21st Feb RAS Olwyn. 2K CPOs entertained the BBC team in the Wreck Space. The BBC got us writing a song about the cod war to the tune of a naval ditty. (We decided on the tune "Ro - tiddly - o, s**t or bust, never let your b******s dangle in the dust". My contribution was "The moral of this story, it is plain to see, all politicians should be sent to sea." I stand by this statement!
22nd Feb BBC team filmed us in the mess, singing the "Cod War Song".
23rd Feb BBC team flew to RFA Olwen. Riding off Baldur, but still Arctic Vandal had her trawl cut. 
24th Feb HMS Yarmouth collided with Thor. 
26th Feb Riding off Baldur. She tried several times to swing her stern into our side, and came as close as two feet. (see pics here)
27th Feb With Yarmouth, riding off Baldur. Aggressive tactics by Yarmouth kept Baldur well away from the trawlers
28th Feb RAS RFA Tidepool. Marked Tyr all day. Serious collision between HMS Yarmouth and Baldur. (see www.hms-yarmouth.com
29th Feb To riding off stations at 0345 (how inconsiderate is that!) for Tyr. It was also Bacchante's 2nd birthday (i.e. 8 years). Celebrated with horse racing in the afternoon, and a "Cod's Opera" in the evening. 
1st March marked Tyr all day
2nd March RAS RFA Tidepool, riding off Aegir. The BBC Tonight programme was broadcast at home. And this was also the day George Brown announced he was leaving the Labour Party, requiring 10 minutes to be chopped off our programme. ("I didn't leave the labour Party, the Labour Party left me." So what would he have said about New Labour?)
3rd March Continued marking Aegir. The Minister of Agriculture & Fisheries flew over. Rough sea
4th March Rough sea, and mail drop
7th March Indoor games competition (see pics here)
8th March Left for home (Chatham)
11th March Arrived Chatham 0900
24th March Sailed from Chatham, 1430
25th March Arrived Rosyth 1830
26th March Sailed Rosyth 0800. The BBC gave us a 16 mm film of the Tonight programme. (Does anybody know where it is now?)

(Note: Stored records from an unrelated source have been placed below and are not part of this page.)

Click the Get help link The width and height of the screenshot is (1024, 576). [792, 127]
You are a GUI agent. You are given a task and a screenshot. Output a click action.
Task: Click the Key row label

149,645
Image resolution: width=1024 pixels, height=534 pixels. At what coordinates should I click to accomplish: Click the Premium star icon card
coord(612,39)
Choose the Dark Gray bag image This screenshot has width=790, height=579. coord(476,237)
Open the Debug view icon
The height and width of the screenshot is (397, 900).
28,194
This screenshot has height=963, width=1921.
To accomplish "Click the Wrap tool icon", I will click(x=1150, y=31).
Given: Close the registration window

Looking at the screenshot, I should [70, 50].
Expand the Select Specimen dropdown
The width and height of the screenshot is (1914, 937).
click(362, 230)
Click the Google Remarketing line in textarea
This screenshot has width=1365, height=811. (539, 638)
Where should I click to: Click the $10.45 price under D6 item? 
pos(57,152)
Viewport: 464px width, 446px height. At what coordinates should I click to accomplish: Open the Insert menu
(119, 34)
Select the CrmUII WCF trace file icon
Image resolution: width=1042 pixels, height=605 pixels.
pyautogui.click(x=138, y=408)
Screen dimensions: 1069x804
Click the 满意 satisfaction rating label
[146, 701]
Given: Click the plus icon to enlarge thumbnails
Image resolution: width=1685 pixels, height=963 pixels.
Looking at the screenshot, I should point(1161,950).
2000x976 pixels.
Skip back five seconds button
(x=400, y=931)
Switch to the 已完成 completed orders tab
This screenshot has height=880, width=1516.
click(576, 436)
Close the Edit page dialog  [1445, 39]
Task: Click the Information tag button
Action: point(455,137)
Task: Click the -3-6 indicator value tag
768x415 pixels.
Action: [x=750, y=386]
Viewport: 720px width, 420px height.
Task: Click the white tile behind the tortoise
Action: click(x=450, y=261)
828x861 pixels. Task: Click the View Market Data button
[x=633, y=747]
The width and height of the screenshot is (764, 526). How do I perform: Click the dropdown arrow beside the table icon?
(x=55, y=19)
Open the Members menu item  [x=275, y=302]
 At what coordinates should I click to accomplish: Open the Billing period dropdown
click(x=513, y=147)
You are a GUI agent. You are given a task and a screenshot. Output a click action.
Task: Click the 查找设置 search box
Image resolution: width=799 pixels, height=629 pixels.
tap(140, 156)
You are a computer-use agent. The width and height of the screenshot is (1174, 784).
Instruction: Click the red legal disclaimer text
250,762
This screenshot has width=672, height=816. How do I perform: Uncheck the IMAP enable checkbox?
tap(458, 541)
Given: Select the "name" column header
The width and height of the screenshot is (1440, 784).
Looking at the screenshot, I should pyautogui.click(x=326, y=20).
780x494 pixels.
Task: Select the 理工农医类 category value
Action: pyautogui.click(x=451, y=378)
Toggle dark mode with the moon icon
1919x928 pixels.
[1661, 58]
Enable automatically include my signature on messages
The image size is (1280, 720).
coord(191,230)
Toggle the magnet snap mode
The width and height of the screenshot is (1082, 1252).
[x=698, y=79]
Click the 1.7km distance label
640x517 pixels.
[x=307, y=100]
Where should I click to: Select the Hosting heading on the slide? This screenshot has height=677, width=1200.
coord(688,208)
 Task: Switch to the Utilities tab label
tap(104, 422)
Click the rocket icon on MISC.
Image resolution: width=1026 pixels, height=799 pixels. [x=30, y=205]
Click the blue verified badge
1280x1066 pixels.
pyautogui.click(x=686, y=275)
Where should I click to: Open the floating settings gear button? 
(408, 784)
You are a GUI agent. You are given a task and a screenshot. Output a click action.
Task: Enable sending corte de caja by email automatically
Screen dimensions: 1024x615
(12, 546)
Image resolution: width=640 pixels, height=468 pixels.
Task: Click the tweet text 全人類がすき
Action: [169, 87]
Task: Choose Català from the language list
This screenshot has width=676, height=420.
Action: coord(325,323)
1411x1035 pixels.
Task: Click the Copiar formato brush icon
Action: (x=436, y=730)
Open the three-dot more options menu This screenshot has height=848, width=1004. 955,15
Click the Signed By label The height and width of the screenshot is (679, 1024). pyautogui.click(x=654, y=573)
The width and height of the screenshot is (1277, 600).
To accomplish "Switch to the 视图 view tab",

27th March Rough sea, seasick again!
28th March Riding off Odinn, we were much more aggressive this time
2nd April RAS Olwyn
3rd April Riding off Odinn. Odinn was boxed in by Bacchante, Scylla, and two tugs. Scylla then brushed along Odinn's starboard side, and pushed her round to port, to a big cheer from Bacchante!
4th April Bacchante Fayre in the junior rates mess (see photos)
6th April RAS Olwyn
8th April Jimmy (Lt Cdr McPetrie) birthday. Presented him with his brass hat (Cdr McPetrie)
9th April Olwyn has gone North, to rescue injured sailor on Norwegian survey boat, 40 miles inside the pack ice.
10th April Still marking Aegir
11th April RAS Tidereach
13th April Rouh sea, RAS Tidereach
15th April Had my PULHEEM (6 yearly medical). I found I could only read the first line of the eye test chart!
17th April Ships company photo on the flight deck (see photo). Sod's opera in the JRDH (see photo)
18th April relieved by HMS Naiad, sailed for home at 20 knots, in a rough sea
21st April Arrived Portsmouth 0900, just in time for my wedding anniversary. That was the end of Bacchante's cod war - we were off to the American bicentennial celebrations in New York.